The Vegas Justice League, a Las Vegas nonprofit founded in 2020 by Justin Woo and Lydia Ansel, has quietly taken on a very specific mission: to pay for cutting-edge DNA work that police budgets often cannot afford. The group channels donated money into high-end forensic testing and genetic genealogy, sending evidence to specialized labs that can pull usable profiles from tiny, badly degraded samples. Those efforts have helped unstick cold cases at home and across the country, growing into a wider initiative known as Project Justice.
How the funding works
The League covers the cost of submitting evidence to specialized labs such as Othram, which performs forensic-grade DNA sequencing and genealogical analysis. Each lab submission runs about $7,500, and the nonprofit blends community donations with its own funds to pay that bill, according to KSNV. The organization also reports that an anonymous donor has put more than $1 million behind the mission, allowing multiple cases to be sponsored at the same time.
Local cases and breakthroughs
Detectives say those sponsored tests have delivered very real results in Southern Nevada. The Las Vegas Metropolitan Police Department reported that renewed DNA analysis helped identify a suspect in the 1994 killing of Melonie White after evidence was resubmitted for advanced testing, according to a department release from LVMPD. Similar help went into resolving the long-running Stephanie Isaacson investigation, a breakthrough the group's founders have described in interviews and national coverage of the case, as reported by Fox News.
National reach and numbers
The nonprofit says it has helped solve nine local cold cases, according to KSNV, while also backing investigations in other states. On its news page, Project Justice marked what it called its 50th cold-case solve this year, highlighting identifications that finally returned names to families in multiple states. The group argues that those outcomes show how targeted donor money can revive long-stalled investigations and provide answers that might otherwise never arrive.

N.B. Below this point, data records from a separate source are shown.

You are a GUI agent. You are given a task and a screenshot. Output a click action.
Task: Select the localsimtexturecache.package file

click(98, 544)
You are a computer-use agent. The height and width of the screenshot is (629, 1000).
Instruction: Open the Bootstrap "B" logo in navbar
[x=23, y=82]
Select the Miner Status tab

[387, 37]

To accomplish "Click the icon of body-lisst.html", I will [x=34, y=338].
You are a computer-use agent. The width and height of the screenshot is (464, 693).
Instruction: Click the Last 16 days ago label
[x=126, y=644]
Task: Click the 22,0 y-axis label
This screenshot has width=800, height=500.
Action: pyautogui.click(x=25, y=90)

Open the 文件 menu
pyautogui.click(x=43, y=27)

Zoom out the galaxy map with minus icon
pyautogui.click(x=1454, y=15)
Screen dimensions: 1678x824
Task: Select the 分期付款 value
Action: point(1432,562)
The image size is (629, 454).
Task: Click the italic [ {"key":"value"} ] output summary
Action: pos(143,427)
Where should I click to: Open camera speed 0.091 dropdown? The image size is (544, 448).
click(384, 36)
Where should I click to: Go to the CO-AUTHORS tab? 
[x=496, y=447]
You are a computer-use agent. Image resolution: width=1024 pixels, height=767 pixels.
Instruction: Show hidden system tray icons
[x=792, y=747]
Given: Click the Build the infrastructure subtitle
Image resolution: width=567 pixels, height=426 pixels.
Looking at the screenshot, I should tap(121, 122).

Privacy and policy questions
The rise of genetic genealogy has not been universally celebrated. In 2019, the Department of Justice issued interim guidance that sets limits and urges caution when agencies use forensic genetic genealogy, stressing that other investigative paths should be tried first, according to the DOJ. Civil-liberties advocates warn the technique can sweep in relatives who never personally agreed to testing, a privacy concern raised in national coverage of the method by Fox 5 New York. The result is a field where police, labs, and funders operate with both the promise of answers and the weight of privacy safeguards in mind.
The nonprofit's founders argue that the basic calculation is straightforward: a relatively modest investment can pull new names from old evidence, restart dormant investigations, and bring long-postponed closure to families. The group keeps a running list of funded cases and details on how to support its work on its website, Vegas Justice League.